In a recent presentation I gave to a state-wide meeting of the Texas Public Relations Association, I discussed how Toyota’s face-to-face, personal contact strategy with customers is working to help the brand overcome its recent (and widely publicized) recall. How? The company is making corrective actions and turning a crisis to a positive – both objectives of good crisis management.
Specific tactics that appear to be working are minimal dealer discussions with the media, which helps keep Toyota’s message consistent. Also, Toyota isn’t using answering machines or referrals – personal one-on-one contact is what they are employing.
Another factor that is working in Toyota’s favor – customers want to be assured their car purchases were justified. After all, nobody wants to feel like they wasted money or got a bad deal. The dealers are giving their customers a reason to be loyal.
Even the academic community is acknowledging that the Toyota recall isn’t as bad as it may have seemed. A recent consumer study at Rice University shows that loyalty to Toyota remains high. Despite millions of recalls, owners of Toyotas still believe in the brand, and would buy it again. The Houston Chronicle discusses the study in an
article by David Kaplan. Toyota owners agreed that Toyota has a strong reputation for quality and that Toyota handled the brake pedal recall appropriately.
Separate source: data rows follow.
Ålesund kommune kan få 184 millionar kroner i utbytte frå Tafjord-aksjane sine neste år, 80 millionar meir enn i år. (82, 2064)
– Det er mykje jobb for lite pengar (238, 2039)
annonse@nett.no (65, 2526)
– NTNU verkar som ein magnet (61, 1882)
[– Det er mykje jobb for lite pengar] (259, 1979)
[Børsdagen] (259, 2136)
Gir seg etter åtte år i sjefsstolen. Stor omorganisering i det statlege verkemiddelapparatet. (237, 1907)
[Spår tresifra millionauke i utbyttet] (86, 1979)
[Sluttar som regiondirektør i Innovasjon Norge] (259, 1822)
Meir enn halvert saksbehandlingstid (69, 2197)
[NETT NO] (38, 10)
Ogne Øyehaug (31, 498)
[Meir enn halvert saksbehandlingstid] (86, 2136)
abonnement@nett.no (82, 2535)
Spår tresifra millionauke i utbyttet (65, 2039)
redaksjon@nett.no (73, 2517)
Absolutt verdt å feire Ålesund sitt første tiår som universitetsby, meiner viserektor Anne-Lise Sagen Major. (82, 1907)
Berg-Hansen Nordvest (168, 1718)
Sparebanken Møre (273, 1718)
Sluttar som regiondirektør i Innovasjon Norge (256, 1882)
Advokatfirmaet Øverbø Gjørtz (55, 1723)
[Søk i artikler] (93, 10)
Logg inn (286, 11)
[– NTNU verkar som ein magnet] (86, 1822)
On a 0-to-10 scale, owners rated Toyota an 8, while owners of 26 other brands averaged a rating of 4 on whether or not they would buy that brand again. Pretty impressive numbers, right? The study concluded that consistent and high customer satisfaction levels in the past “insulate the brand, even if it falters.”
So what does this mean for your brand? No matter how bad the crisis may be, intensive positive corrective action and communication can save or restore your brand. Just ask Firestone, Tylenol or Mattel.